A second documentary that I watched, but that did not appeal to me quite as much was La Reina del Condòn by Silvana Czeschi and Reto Stamm. It confused me. I couldn’t see why an East German would come to Cuba to speak about Sexual liberation in a machist country. I couldn’t see any of her motivations in carrying out such a project. If I had produced the documentary that’s what i would have concentrated on. I would have interviewed her more extensively, spent more time exploring the personality and the motivations behind what she did.
What we had instead was an exploration of three or four people’s views which did not make the documentary uninteresting so much as that famous “So what?” question that an English teacher used to always ask me to elaborate on. It’s the same with this film. I simply think the exposition could have been more researched.

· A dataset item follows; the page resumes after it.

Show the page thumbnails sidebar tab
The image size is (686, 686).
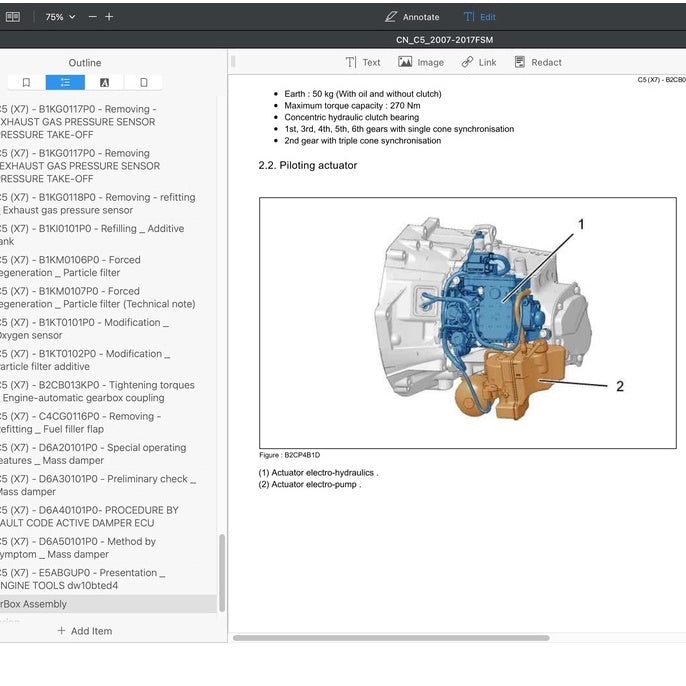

Umare Te Wa Mita Keredo (Les Gosses de Tokyo) by Jasujiro Ozu is a 1930s film from Japan looking at two children at this specific moment in time. It’s a silent movie where the two main characters are Children and a few days out of their lives. What made this screening special was the live four piece orchestra playing live at the front of the Room.

Finally Lars and the Real Girl was also screened. It was a strange topic to be explored but it made me think of the Film Parle Avec Elle to some extent, the role of online and offline relationships as well as dealing with people with certain characteristics. It’s a comedy and as a result you’ll spen some time laughing but at the same time it’s a reflective film into how we behave. I found the film to be quite interesting but another individual said that it was a little too slow so it’s hard to say whether you’d enjoy it.

Overall I enjoyed being at the City Club for their fiftieth anniversary, having interesting people to meet and good documentaries to watch.